# Requirement
Report each line of the listing that carries the word "computer".

# Source material

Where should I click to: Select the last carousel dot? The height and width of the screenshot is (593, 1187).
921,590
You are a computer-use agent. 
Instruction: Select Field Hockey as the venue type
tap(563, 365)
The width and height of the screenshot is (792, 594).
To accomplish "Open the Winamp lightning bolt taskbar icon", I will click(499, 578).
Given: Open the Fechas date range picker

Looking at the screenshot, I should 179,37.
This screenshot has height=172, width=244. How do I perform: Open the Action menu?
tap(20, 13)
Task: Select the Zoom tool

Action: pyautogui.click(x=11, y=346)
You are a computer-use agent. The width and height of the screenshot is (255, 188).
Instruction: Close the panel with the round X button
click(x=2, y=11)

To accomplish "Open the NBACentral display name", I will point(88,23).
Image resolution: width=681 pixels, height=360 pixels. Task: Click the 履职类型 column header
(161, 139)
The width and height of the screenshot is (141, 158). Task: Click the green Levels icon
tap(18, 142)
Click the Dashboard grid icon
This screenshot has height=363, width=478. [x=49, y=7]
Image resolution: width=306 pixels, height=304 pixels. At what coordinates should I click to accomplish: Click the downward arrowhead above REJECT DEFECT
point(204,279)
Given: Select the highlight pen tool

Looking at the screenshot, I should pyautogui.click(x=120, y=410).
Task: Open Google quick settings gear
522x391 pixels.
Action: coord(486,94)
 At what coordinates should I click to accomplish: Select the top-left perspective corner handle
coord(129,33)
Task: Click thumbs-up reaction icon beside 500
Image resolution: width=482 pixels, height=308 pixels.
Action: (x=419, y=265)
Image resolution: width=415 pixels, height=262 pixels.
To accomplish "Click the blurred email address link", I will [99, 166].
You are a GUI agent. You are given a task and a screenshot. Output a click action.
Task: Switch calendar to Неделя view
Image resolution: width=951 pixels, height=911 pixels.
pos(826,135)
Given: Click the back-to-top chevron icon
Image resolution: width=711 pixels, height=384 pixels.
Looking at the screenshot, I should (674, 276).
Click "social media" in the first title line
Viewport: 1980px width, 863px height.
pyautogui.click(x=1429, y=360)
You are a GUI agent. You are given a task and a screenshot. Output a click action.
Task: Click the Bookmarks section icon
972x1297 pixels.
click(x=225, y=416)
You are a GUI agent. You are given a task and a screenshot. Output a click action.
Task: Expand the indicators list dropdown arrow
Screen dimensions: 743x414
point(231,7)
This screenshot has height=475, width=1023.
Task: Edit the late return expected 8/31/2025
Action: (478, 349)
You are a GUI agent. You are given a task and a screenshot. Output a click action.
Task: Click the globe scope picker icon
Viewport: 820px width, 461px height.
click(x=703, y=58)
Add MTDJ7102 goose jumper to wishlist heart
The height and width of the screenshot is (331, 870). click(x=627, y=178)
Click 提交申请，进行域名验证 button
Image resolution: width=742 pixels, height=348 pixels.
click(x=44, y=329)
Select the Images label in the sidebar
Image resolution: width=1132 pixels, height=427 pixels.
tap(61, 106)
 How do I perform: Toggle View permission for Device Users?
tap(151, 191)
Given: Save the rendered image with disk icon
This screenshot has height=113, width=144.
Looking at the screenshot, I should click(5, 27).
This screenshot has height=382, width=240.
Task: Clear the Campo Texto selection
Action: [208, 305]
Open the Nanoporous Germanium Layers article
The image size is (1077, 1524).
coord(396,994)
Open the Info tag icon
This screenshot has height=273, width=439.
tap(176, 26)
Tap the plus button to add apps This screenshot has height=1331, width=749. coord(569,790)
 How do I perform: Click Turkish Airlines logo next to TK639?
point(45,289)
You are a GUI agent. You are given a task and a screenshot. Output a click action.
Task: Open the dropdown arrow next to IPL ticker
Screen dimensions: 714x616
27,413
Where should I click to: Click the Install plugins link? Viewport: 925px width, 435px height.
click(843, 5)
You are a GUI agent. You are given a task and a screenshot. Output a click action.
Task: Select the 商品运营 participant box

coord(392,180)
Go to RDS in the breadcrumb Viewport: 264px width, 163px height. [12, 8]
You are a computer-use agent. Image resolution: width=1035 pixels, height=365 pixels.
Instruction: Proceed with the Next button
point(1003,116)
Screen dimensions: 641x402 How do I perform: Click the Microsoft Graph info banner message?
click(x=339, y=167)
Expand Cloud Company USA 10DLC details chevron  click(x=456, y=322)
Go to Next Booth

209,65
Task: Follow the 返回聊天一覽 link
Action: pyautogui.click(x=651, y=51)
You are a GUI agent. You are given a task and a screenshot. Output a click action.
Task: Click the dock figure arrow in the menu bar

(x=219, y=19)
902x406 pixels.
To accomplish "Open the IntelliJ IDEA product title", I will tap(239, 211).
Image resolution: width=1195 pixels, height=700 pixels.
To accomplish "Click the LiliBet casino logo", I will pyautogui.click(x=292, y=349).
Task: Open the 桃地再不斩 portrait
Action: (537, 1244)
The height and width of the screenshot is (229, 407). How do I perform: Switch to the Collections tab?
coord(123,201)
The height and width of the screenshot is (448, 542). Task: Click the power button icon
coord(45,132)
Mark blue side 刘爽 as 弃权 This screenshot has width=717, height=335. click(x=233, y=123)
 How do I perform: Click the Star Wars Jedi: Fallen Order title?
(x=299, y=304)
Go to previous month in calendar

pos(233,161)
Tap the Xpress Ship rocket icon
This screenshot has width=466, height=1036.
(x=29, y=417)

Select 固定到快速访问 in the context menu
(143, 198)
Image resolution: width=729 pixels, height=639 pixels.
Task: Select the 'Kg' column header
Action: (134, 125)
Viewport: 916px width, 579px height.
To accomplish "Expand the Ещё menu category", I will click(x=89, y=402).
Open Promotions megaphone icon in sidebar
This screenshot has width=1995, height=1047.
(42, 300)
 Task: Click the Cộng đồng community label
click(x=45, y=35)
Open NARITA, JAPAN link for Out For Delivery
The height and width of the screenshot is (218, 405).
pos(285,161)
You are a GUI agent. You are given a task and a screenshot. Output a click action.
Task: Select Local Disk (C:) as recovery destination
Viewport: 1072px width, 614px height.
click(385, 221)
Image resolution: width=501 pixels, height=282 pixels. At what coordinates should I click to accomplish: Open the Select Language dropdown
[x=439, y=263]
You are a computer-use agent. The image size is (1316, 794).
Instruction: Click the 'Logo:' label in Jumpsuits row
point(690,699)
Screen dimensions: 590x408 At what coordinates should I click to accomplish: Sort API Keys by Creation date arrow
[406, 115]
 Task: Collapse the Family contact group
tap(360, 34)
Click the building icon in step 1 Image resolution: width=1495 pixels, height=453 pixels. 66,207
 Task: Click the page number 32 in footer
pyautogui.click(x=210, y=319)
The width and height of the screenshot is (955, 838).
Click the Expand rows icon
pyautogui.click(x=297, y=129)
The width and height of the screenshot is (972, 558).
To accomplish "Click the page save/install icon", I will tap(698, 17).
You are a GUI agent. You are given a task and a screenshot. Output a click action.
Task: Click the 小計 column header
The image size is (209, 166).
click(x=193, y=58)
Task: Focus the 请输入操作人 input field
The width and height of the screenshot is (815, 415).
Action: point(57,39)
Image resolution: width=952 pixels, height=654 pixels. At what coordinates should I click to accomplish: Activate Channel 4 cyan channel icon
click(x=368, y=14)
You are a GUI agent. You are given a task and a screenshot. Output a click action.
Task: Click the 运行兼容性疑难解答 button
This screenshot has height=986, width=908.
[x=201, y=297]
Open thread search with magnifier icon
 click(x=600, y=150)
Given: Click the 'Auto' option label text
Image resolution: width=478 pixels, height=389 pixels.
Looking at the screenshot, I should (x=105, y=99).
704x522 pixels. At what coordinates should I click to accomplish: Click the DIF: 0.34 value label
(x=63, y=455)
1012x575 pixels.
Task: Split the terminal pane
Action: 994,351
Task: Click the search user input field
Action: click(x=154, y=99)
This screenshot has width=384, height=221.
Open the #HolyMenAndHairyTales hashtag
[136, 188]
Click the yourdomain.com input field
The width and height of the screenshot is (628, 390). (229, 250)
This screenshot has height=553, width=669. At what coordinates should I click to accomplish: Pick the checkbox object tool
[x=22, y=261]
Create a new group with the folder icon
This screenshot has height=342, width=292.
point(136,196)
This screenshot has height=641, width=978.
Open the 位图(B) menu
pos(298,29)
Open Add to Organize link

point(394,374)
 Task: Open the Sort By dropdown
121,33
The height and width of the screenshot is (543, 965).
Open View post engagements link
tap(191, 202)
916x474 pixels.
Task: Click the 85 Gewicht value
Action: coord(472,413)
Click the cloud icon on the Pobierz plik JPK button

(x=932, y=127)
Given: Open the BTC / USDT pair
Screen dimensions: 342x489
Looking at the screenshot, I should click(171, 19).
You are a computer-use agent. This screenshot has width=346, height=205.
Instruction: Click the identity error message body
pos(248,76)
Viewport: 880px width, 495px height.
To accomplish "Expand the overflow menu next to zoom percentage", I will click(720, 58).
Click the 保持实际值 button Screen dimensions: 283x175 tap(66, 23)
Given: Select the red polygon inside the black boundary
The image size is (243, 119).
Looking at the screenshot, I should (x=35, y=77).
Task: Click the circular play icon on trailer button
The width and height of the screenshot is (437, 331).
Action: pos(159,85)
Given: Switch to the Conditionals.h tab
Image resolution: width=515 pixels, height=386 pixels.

# Task result
You are a computer-use agent. 
You are a computer-use agent. The width and height of the screenshot is (255, 188).
You are a computer-use agent. Image resolution: width=1035 pixels, height=365 pixels.
You are a computer-use agent. The image size is (1316, 794).
You are a computer-use agent. This screenshot has width=346, height=205.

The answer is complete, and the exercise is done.